--- Instructions to follow ---
An exact copy of all the data is the required output.

--- Available data ---

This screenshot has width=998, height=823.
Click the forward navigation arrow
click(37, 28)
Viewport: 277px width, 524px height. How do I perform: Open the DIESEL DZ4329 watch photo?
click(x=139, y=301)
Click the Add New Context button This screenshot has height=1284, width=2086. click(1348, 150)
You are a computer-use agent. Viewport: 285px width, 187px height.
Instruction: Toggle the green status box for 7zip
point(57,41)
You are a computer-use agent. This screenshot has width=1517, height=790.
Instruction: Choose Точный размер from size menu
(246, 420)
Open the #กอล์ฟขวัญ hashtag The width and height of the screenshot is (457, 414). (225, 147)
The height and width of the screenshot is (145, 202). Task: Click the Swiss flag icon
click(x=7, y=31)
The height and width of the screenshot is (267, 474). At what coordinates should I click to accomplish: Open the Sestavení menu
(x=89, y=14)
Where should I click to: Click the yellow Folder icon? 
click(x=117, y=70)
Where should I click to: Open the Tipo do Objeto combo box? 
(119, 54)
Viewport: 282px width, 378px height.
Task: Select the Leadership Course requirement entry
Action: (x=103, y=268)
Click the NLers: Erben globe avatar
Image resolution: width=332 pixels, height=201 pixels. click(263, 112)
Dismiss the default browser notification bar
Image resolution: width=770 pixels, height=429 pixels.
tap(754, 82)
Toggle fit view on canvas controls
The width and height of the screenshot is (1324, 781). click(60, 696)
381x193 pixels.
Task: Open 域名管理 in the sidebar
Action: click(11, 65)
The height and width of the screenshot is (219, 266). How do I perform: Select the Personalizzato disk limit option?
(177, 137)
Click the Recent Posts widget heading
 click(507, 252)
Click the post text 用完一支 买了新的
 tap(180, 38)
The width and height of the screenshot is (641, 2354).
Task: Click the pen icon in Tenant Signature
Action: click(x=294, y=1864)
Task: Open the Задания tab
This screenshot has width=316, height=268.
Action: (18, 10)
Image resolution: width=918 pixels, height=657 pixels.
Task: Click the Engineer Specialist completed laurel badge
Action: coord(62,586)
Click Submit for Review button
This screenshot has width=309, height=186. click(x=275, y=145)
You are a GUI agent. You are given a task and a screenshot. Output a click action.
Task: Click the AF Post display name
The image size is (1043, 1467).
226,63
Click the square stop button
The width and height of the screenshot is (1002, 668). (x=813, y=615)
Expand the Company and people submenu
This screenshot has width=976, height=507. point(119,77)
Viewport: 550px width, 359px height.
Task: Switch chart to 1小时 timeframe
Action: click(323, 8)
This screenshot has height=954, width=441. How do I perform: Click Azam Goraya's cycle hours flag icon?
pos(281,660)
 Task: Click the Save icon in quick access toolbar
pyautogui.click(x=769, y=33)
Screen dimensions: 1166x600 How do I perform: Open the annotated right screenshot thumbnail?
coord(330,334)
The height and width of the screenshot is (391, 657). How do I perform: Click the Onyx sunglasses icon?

--- Written response ---
This screenshot has width=998, height=823.
Click the forward navigation arrow
click(37, 28)
Viewport: 277px width, 524px height. How do I perform: Open the DIESEL DZ4329 watch photo?
click(x=139, y=301)
Click the Add New Context button This screenshot has height=1284, width=2086. click(1348, 150)
You are a computer-use agent. Viewport: 285px width, 187px height.
Instruction: Toggle the green status box for 7zip
point(57,41)
You are a computer-use agent. This screenshot has width=1517, height=790.
Instruction: Choose Точный размер from size menu
(246, 420)
Open the #กอล์ฟขวัญ hashtag The width and height of the screenshot is (457, 414). (225, 147)
The height and width of the screenshot is (145, 202). Task: Click the Swiss flag icon
click(x=7, y=31)
The height and width of the screenshot is (267, 474). At what coordinates should I click to accomplish: Open the Sestavení menu
(x=89, y=14)
Where should I click to: Click the yellow Folder icon? 
click(x=117, y=70)
Where should I click to: Open the Tipo do Objeto combo box? 
(119, 54)
Viewport: 282px width, 378px height.
Task: Select the Leadership Course requirement entry
Action: (x=103, y=268)
Click the NLers: Erben globe avatar
Image resolution: width=332 pixels, height=201 pixels. click(263, 112)
Dismiss the default browser notification bar
Image resolution: width=770 pixels, height=429 pixels.
tap(754, 82)
Toggle fit view on canvas controls
The width and height of the screenshot is (1324, 781). click(60, 696)
381x193 pixels.
Task: Open 域名管理 in the sidebar
Action: click(11, 65)
The height and width of the screenshot is (219, 266). How do I perform: Select the Personalizzato disk limit option?
(177, 137)
Click the Recent Posts widget heading
 click(507, 252)
Click the post text 用完一支 买了新的
 tap(180, 38)
The width and height of the screenshot is (641, 2354).
Task: Click the pen icon in Tenant Signature
Action: click(x=294, y=1864)
Task: Open the Задания tab
This screenshot has width=316, height=268.
Action: (18, 10)
Image resolution: width=918 pixels, height=657 pixels.
Task: Click the Engineer Specialist completed laurel badge
Action: coord(62,586)
Click Submit for Review button
This screenshot has width=309, height=186. click(x=275, y=145)
You are a GUI agent. You are given a task and a screenshot. Output a click action.
Task: Click the AF Post display name
The image size is (1043, 1467).
226,63
Click the square stop button
The width and height of the screenshot is (1002, 668). (x=813, y=615)
Expand the Company and people submenu
This screenshot has width=976, height=507. point(119,77)
Viewport: 550px width, 359px height.
Task: Switch chart to 1小时 timeframe
Action: click(323, 8)
This screenshot has height=954, width=441. How do I perform: Click Azam Goraya's cycle hours flag icon?
pos(281,660)
 Task: Click the Save icon in quick access toolbar
pyautogui.click(x=769, y=33)
Screen dimensions: 1166x600 How do I perform: Open the annotated right screenshot thumbnail?
coord(330,334)
The height and width of the screenshot is (391, 657). How do I perform: Click the Onyx sunglasses icon?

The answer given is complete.